Caterpillars are butterfly and moth larvae. After they emerge from an egg they do little but eat, move to another place to eat and grow. The usually feed on leaves. As they grow they molt their old skin. When the caterpillars are full grown they builds cocoons (chrysalis). After several week or months a butterfly or moth breaks out the cocoon. Describing a cabbage caterpillar, the famed French entomologist Jean Henri Fabre wrote: “What an appetite! What a stomach!...To eat and digest, to accumulate reserves for the upcoming transformation into a butterfly, that is a caterpillar’s one and only business.”

Caterpillars can be quite damaging to plant life, consuming all the leaves on a bush or tree. They in turn are a major food source for birds and large predatory insects. Because they sit in plain sight munching away they are easy targets.
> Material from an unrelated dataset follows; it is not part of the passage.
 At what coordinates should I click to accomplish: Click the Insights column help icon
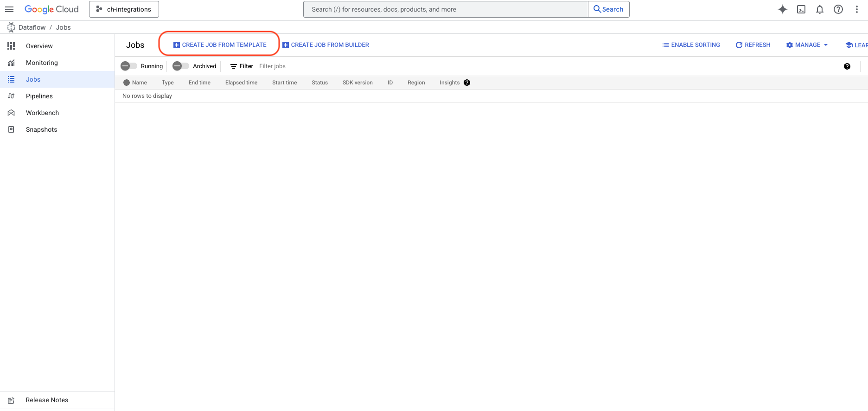(x=467, y=83)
Many have developed defenses such as camouflage, mimicry, poisons and sharp spines for defense.

Caterpillars are marked with a wide range of colors and patterns and incredible combinations of stripes and spots in shades of red, yellow and orange. Sometimes the caterpillars are more colorful than the butterflies they spawn. . Many species have “eye-spots.” These may help to scare away predators but they also serve a physiological function: they are part of the insects’ spiracles, which help the insect to breath.

Caterpillars’ colors, shapes, and behavior are their tools for survival. Eyespots and bark- or leaflike camouflage help the larvae blend in with their surroundings; spines or barbs that are venomous — or that at least look menacing — may deter predators.[Source: The Independent, December 9, 2011

Caterpillar Characteristics

Most caterpillars have simple eyes that can only distinguish light and dark and sharp mandibles for cutting up leaves into bite-size pieces of food. The overwhelming bulk of a caterpillars is taken up by its 10-segment abdomen, which houses the creature’s awesome digestive system, which is essentially one long intestine.
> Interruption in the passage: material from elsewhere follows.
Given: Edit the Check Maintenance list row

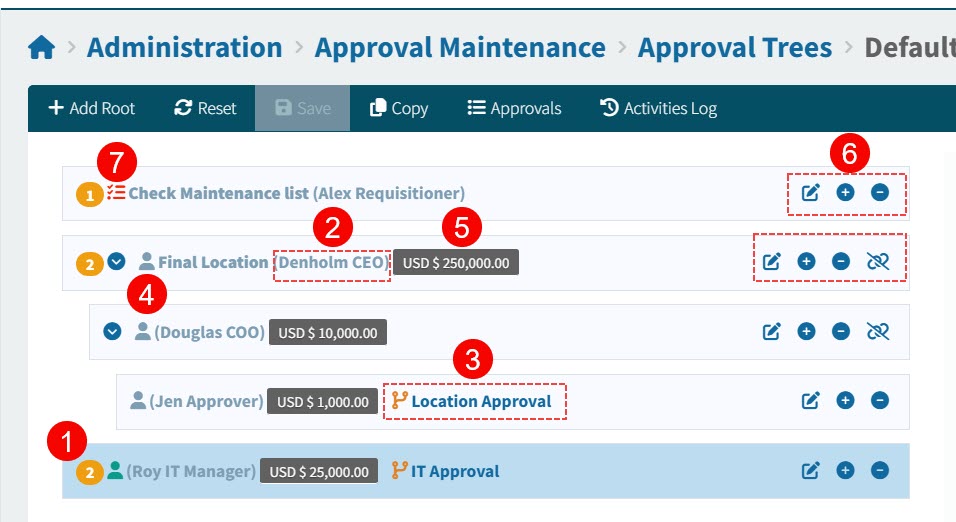Looking at the screenshot, I should 811,192.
Caterpillars often feed on leaves and the patterns they make on leaves are telltale signs of their presence. Birds like to feed on plump caterpillars and often fly over trees looking at leaves for evidence of caterpillars which they can feed on. As a countermeasure to this the Geometridae caterpillar cuts the leaves it eats carefully around the edges, moving in and out so the contour of the leaf keeps it form and just gets smaller and smaller.

Some caterpillars have sharp spines tipped with poison that can deliver a nasty sting. But these species are few in number and easy to tell apart. The vast majority of caterpillars neither bite nor sting. Caterpillars are sometimes confused with multi-legged centipedes and millipedes, which are often poisonous, because caterpillars appear to have eight pairs of legs. A closer look however reveals the front three pairs are true legs and the rear “legs” and are just fleshy protuberances, called prolegs or “false legs,” that help the caterpillar grip the surface of a branch or leaf.

Diseases Related to Toxic Caterpillar Hairs


caterpillar anatomy: 1) Egg m-micropyle; 2) Head o-ocelli s-spiracle; 3) s-spiracle m-malphigian tubules g-silk gland; (4) a - antenna l-labrum o- ocelli k mandible k2 maxilla t2 palps t3 spinnerets

Terrence D. Fitzgerald wrote in Natural History magazine: An epidemic of itchy, burning rashes, irritated eyes, and sore throats struck Belgium in the spring of 2007. Victims’ reactions were severe enough to rally firefighters and dozens of troops — armed with gas-flame torches — to scour the northern countryside in search of the culprits. That summer a similar outbreak in west London set people to coughing and scratching, and the U.K. forestry commission launched its own extreme counterattack to blunt a recurrence this year. [Source: Terrence D. Fitzgerald, Natural History magazine]

What’s responsible? Fuzzy caterpillars. Oak processionary caterpillars (Thaumetopoea processionea), to be exact: they wreak havoc on anybody unlucky enough to cross their path. Considered tree pests as well, because they defoliate oaks, oak processionaries sport an armament of poisonous hairs. The fine, stiff, sharp-pointed bristles readily penetrate skin, releasing a toxin on contact from their hollow cores. In response to the toxin, thaumetopoein, a victim’s body releases histamine, which raises itching, red welts. Particularly sensitive people can suffer a much more serious, life-threatening reaction termed anaphylaxis.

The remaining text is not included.